The Car and Truck Fleet and Leasing Management Magazine

Video Safety Tip: Don’t Crowd the Plow

January 05, 2016

VIDEO: Sharing the Road With Snow Plows

Winter driving can be full of inconveniences and frustrating delays. But it’s important to remember that snow plow operators are working to make the roads safer and they deserve your courtesy and patience — even when you’re running late. Here are some tips from the North Dakota Department of Transportation on how to share the road safely with snow plow trucks. You may want to pass this list along to fleet drivers as a friendly reminder. 

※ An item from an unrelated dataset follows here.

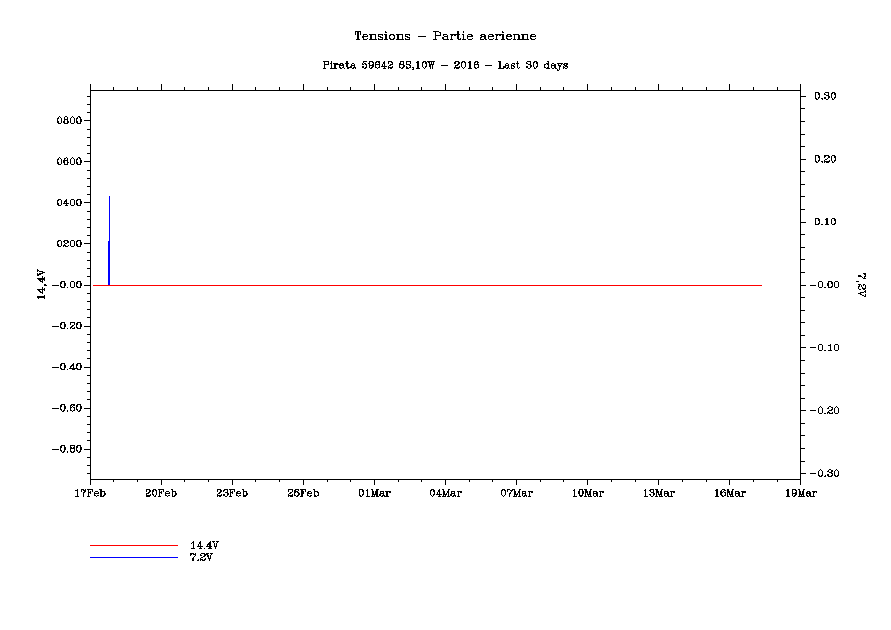Click the 0.30 value on right axis
The image size is (891, 630).
[824, 96]
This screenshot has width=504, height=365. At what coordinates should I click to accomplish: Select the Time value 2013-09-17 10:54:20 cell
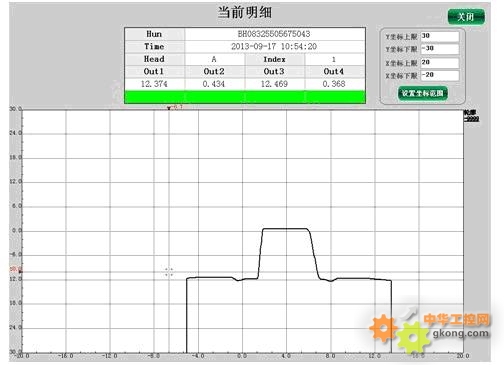274,46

  • Stay back at least five car lengths behind the plow, far from the snow fog. Snow plow operators will pull over when it’s safe to do so to allow traffic buildup to pass.
  • Stay alert since snow plows turn or exit frequently and often with little warning. They may also travel over centerlines or partially into traffic to further improve road conditions.
  • Slow down and drive according to the conditions. Most winter crashes are caused by driving too fast for conditions. Snow plows typically move at slower speeds.
  • Know where the snow plow is on multi-lane roadways. The snow plow could be in either lane or on the shoulder.
  • Be extremely cautious when passing a snow plow. They can be moved sideways by snow drifts and hard snow pack.
  • Never drive through “white-outs” or “snow fog” caused by cross winds or plowing snow. Wait until you can see.
  • Watch for plow trucks on interstate ramps and “authorized vehicle only” cross-overs.
  • Turn on your headlights because this will increase your visibility to other motorists and snow plow operators. Remove snow from your vehicle that could cover your taillights.
  • Be patient and remember that snow plows are working to improve road conditions for your trip.
  • Don’t assume you will have good traction because the road looks sanded. The sand can sink into the snow pack, leaving a slick surface.
  • Never use cruise control on wet or icy roadways.